SIGHTINGS



Gay Journalist's Incredible
Attempts To Infect
Candidate With Flu
Snotty Little Germ Spreads Liberal Hate
By Rod Dreher
http://www.nypostonline.com/commentary/23221.htm
1-28-2000

 
During the Clinton impeachment battle, the online magazine Salon gratuitously revealed that leading House Republican Henry Hyde had an extramarital affair 30 years ago.
 
Was that playing dirty?
 
"Frankly, yes," the mag's editors conceded in an editorial. "But ugly times call for ugly tactics."
 
Salon, ever a trailblazer, has just gone beyond character assassination against conservative politicians, and has begun going after them with germ warfare.
 
This week in Salon, syndicated sex columnist Dan Savage wrote of his undercover stint with the Gary Bauer campaign in Iowa. While lying in a Des Moines hotel room suffering from the flu, Savage caught the candidate on TV speaking out against gay marriage.
 
That did it. The openly gay Savage decided his mission was clear: "Get close enough to Bauer to give him the flu, which, if I am successful, will lay him flat just before the New Hampshire primary."
 
Savage regales readers with tales of coughing on everything in the Bauer office, even licking doorknobs when nobody was looking. He sucked on a pen he later handed to the candidate.
 
"My plan was a little malicious -- even a little mean-spirited," Savage wrote. "But those same words describe the tactics used by Bauer and the rest of the religious right against gays and lesbians."
 
My, what tidy moral reasoning. Hate your opponent's rhetoric? Then do your dead-level best to put him and his staff in the hospital. Ugly times, after all, call for ugly tactics.
 
Bauer's Iowa office was shell-shocked by the news.
 
"We just kind of knew him as Dan," said Iowa campaign director Loras Schulte. "This is trash-can journalism at its worst. I have no idea what he may have tried to infect us with."
 
Indeed, it's hard to think of a stunt that could better play into the hands of authentic homophobes. Think of it: a crusading gay avenger secretly tries to pass on a virus to Christian conservatives, and is rewarded for his efforts by a trendy media outlet.
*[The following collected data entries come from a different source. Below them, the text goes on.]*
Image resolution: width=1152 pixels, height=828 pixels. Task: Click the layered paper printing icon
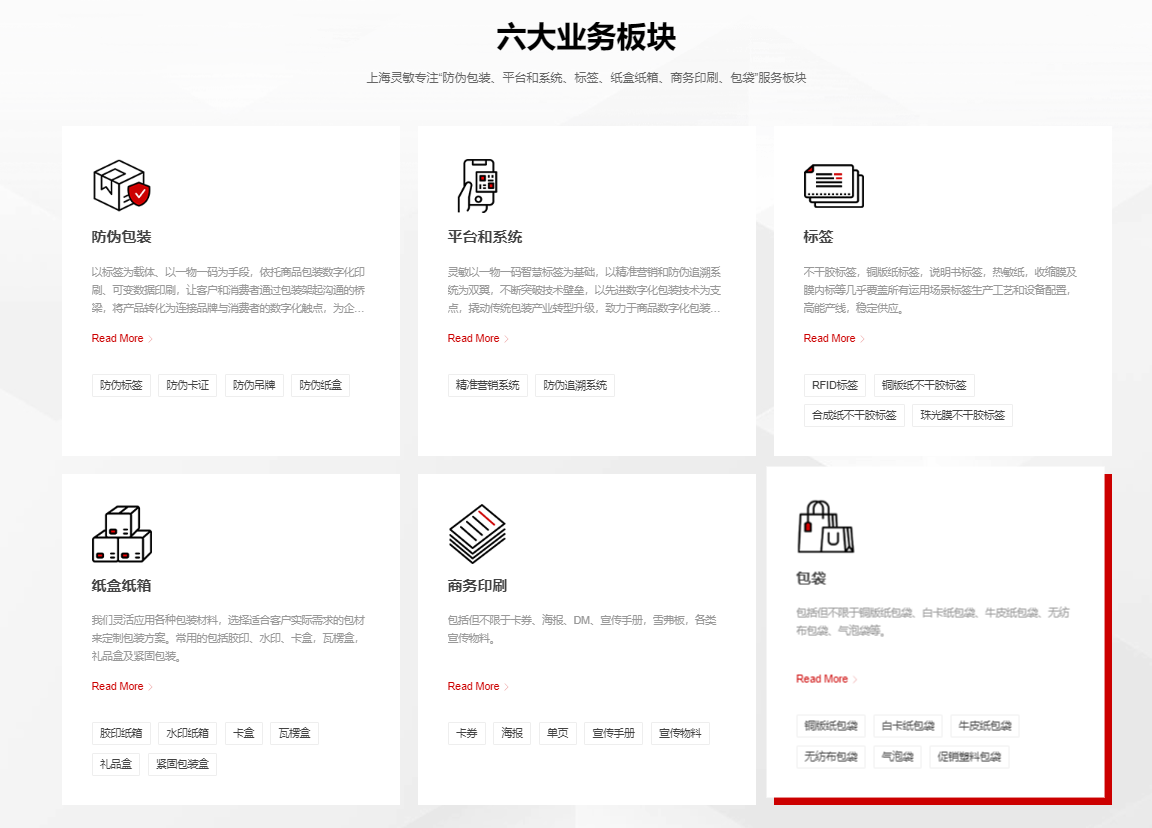pyautogui.click(x=477, y=533)
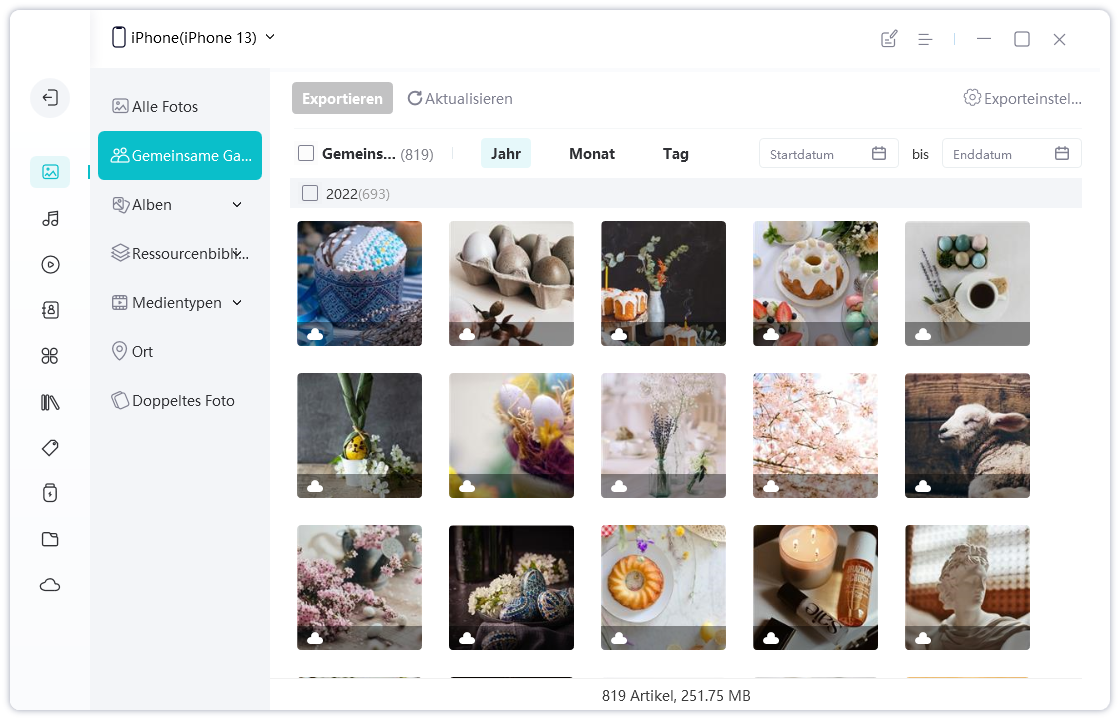Tick the Gemeinsame select-all checkbox
The image size is (1120, 720).
[x=306, y=154]

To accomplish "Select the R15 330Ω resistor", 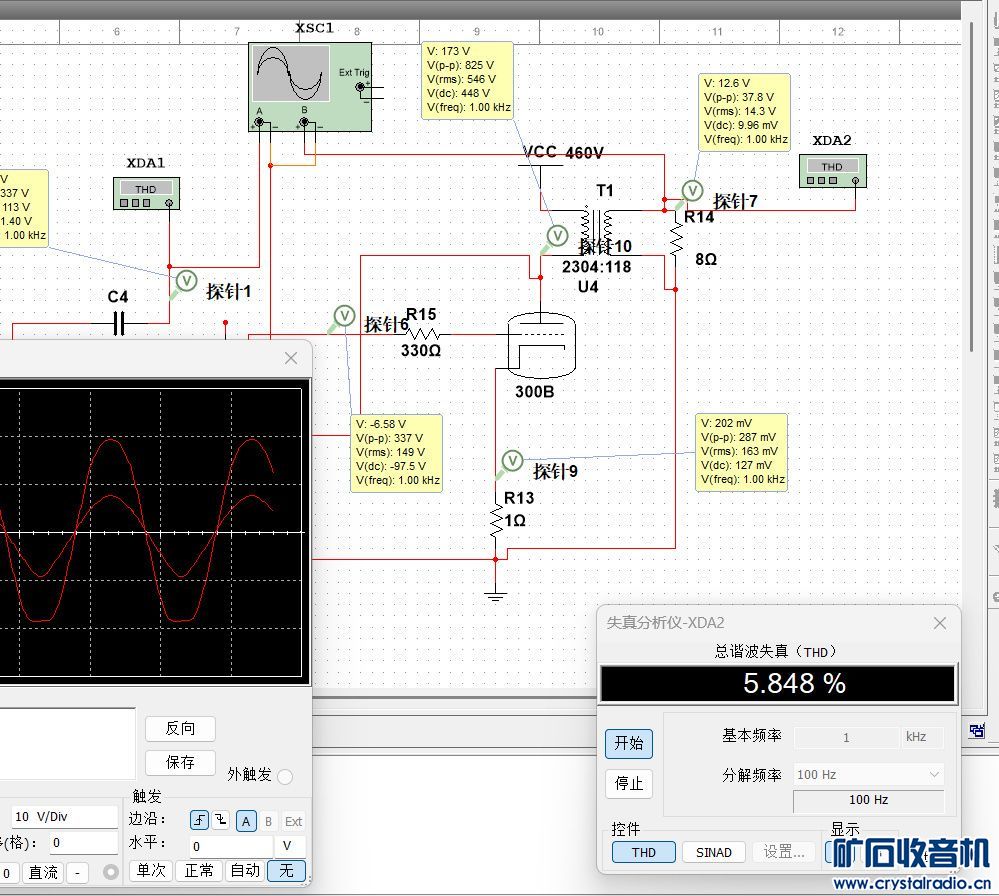I will [422, 334].
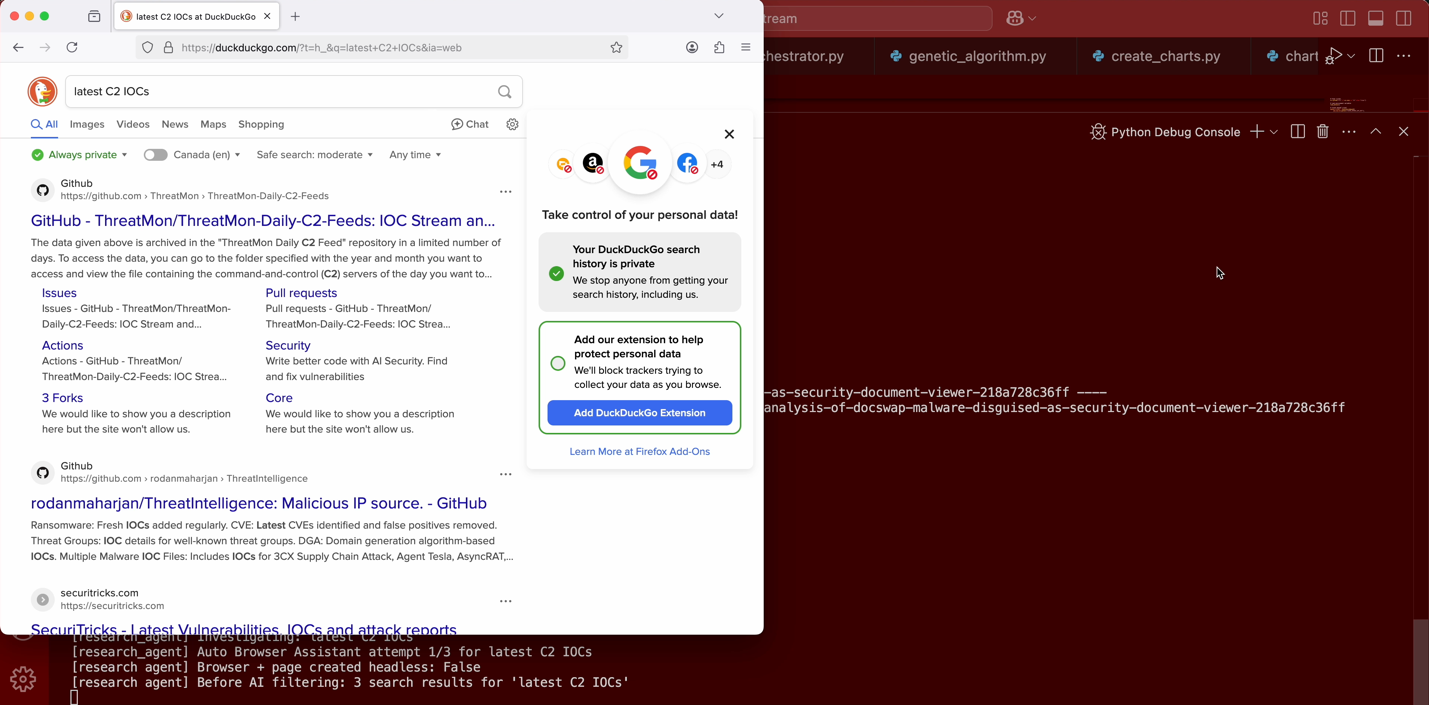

It's the kind of fevered propaganda you'd expect from the crazy "God hates fags" people.
 
Savage couldn't be reached because, according to his Seattle office, "He's lost somewhere in the Midwest." He'd better be across Iowa state lines. A spokesman for the Iowa attorney general's office says the jerk's flu-bug prank opens him up to felony assault charges.
 
And, by signing an Iowa voter-registration form so he could participate in the caucuses, Savage committed perjury.
 
Salon editor David Talbot said he didn't send Savage out to infect the Bauerites, and claims not to condone it. But he was pleased to print the story all the same, under the moniker "The Merry Prankster."
 
Is giving the flu to people on purpose Salon's idea of a "merry prank"?
 
My wife and I spent two days in the hospital last Thanksgiving, watching our flu-infected newborn gut it out with tubes coming out of his feet, screaming from a spinal tap the doctors had to do to test for meningitis. I wouldn't wish that hell on my worst enemy.
 
But for Talbot, such sneering disregard for human suffering is just lively journalism.
 
"It was provocative and it raised lots of questions about the ways gays are scapegoated by the religious right," Talbot said. "The kind of passion and fury that Dan feels I completely empathize with."
 
Bob Giles of the media think tank Freedom Forum warns that Salon is setting a dangerous precedent.
 
Savage "is acting as a terrorist, and he's using a journalistic cover to do it," Giles said. "This is the kind of unedited behavior that some will try on the Internet."
 
Where is the outrage? If a right-winger angry over Al Gore's gay- rights views tried to take down the veep's campaign by spreading disease within its ranks, then profited from it by penning a sanctimonious tell-all, the "hate crimes" hysterics would be baying for blood.
 
Not necessarily Salon. Talbot says he might be willing to publish such a piece from the right "if the writer did it with sufficient craft and wit."
 
That's not comforting. That's chilling.